FIGURE 8.2.18. The arrowhead points to a prominent eustachian valve seen as a linear echo in a patient with Amplatzer device closure of an atrial septal defect. LA, left atrium; RA, right atrium. |
Noninvasive diagnosis of the persistence of the right valve of sinus venosus can have limitations when only chest wall images are used. Transesophageal echocardiography defines the characteristics of different embryonic remnants with precision and is useful in differentiating them from thrombi or intracardiac tumors (Fig. 8.2.21).
Ventricular Identification
In transesophageal recordings the right ventricle is recognized by a number of features. A more apical insertion of the tricuspid septal leaflet in the interventricular septum than that of the mitral septal leaflet is present (Fig. 8.2.22). When a perimembranous ventricular septal defect with posterior extension is present, the two A–V valves are inserted at the same level. A muscular structure known as the moderator band can be observed in the inferior portion of the ventricular cavity. The tricuspid subvalvular apparatus has insertions into the interventricular septum (inlet septum) (Fig. 8.2.23). These three characteristics can be identified in the four-chamber transesophageal image.
In transverse transgastric images the two ventricles can be visualized, showing the left ventricle with two papillary muscles and a circular shape and the right ventricle with a crescent-moon shape and muscular trabeculations (Fig. 8.2.24). These recordings are also useful for identifying rudimentary chambers, which is not always possible with transesophageal imaging.

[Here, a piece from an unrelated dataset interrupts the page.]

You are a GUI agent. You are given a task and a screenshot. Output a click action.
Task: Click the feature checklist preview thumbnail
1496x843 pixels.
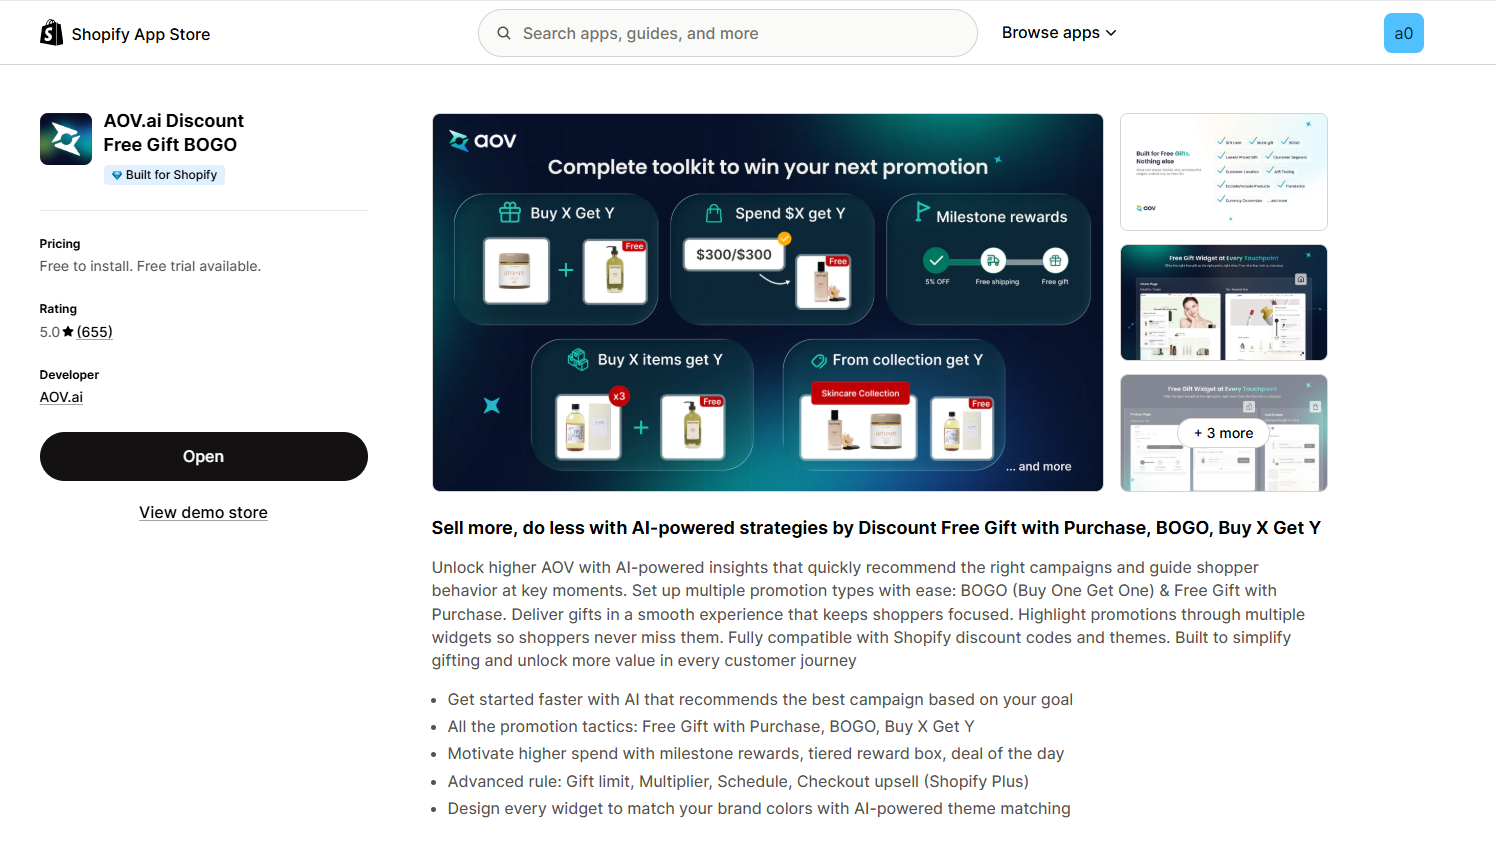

FIGURE 8.2.19. Transesophageal image showing a filamentous structure (arrowheads) extending into the right atrium (RA) |
The presence of the infundibulum in the right ventricle and the fibrous continuity between the mitral valve (left ventricle) and the semilunar valve are other criteria in ventricular identification that can be seen with biplanar transesophageal recordings. Their discriminatory value is lost in congenital heart disease with bilateral infundibulum.